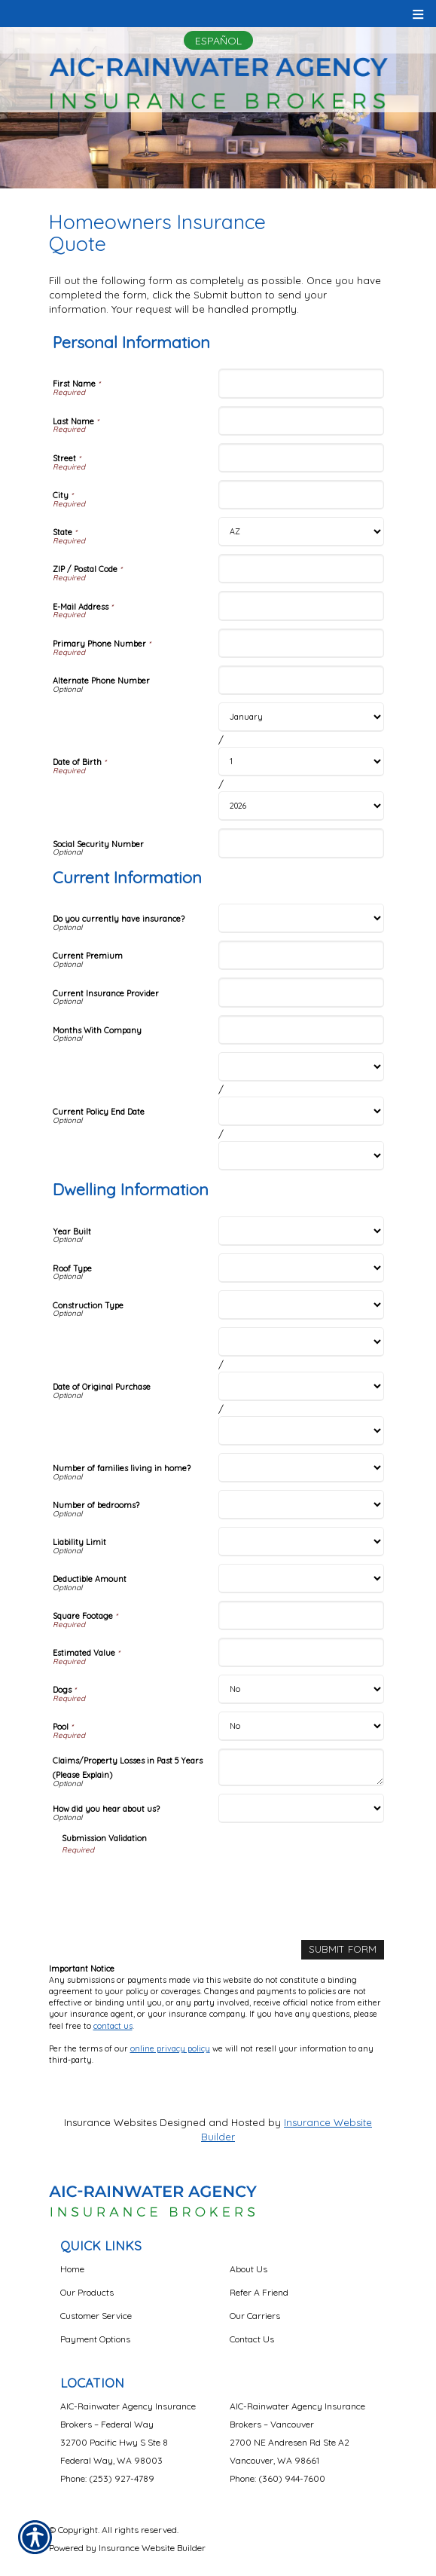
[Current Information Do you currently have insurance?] (301, 918)
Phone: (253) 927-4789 (107, 2478)
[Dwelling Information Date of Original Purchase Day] (301, 1386)
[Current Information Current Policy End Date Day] (301, 1111)
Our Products (87, 2292)
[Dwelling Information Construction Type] (301, 1305)
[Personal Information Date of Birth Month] (301, 717)
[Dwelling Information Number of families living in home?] (301, 1467)
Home (72, 2269)
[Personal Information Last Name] (301, 421)
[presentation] (176, 1885)
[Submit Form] (342, 1949)
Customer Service (96, 2315)
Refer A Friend (259, 2292)
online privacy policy (170, 2048)
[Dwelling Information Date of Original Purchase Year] (301, 1431)
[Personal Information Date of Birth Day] (301, 761)
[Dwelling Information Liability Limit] (301, 1541)
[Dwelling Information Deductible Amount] (301, 1578)
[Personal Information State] (301, 531)
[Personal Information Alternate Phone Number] (301, 680)
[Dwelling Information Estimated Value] (301, 1652)
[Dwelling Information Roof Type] (301, 1268)
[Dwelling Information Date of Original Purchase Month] (301, 1342)
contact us (113, 2026)
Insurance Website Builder (152, 2547)
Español (218, 40)
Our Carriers (255, 2315)
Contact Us (252, 2339)
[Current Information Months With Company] (301, 1030)
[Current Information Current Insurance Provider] (301, 992)
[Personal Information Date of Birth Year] (301, 806)
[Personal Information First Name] (301, 383)
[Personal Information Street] (301, 458)
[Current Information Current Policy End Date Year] (301, 1155)
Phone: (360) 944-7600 (277, 2478)
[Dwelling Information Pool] (301, 1726)
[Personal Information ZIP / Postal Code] (301, 568)
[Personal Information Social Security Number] (301, 843)
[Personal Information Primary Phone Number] (301, 643)
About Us (248, 2269)
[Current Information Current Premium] (301, 955)
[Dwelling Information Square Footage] (301, 1615)
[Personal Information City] (301, 494)
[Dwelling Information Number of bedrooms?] (301, 1504)
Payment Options (95, 2339)
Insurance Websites (110, 2122)
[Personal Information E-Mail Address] (301, 605)
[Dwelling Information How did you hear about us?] (301, 1808)
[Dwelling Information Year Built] (301, 1231)
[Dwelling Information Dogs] (301, 1689)
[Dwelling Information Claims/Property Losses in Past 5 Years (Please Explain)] (301, 1767)
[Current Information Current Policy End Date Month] (301, 1066)
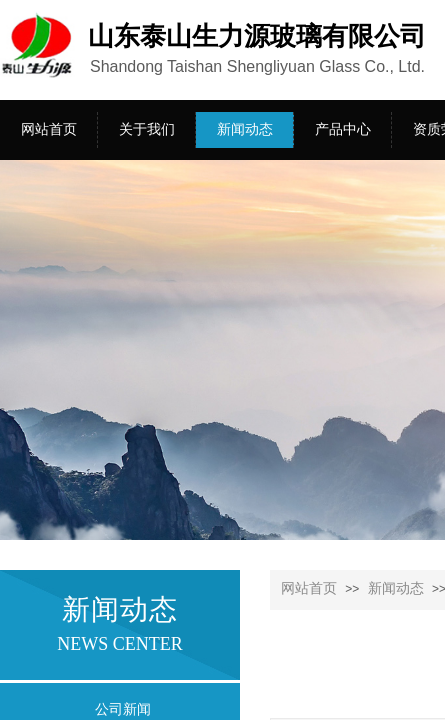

━━━━

- **What to do**
Copy the stretch of the data from the line containing "[Current Information Current Premium]" through the line containing "[Dwelling Information Dogs] (301, 1689)", renaming "Dwelling Information" to "Property Information" and leaving everything else as it is.

- **Answer for the task**
[Current Information Current Premium] (301, 955)
[Property Information Square Footage] (301, 1615)
[Personal Information City] (301, 494)
[Property Information Number of bedrooms?] (301, 1504)
Payment Options (95, 2339)
Insurance Websites (110, 2122)
[Personal Information E-Mail Address] (301, 605)
[Property Information How did you hear about us?] (301, 1808)
[Property Information Year Built] (301, 1231)
[Property Information Dogs] (301, 1689)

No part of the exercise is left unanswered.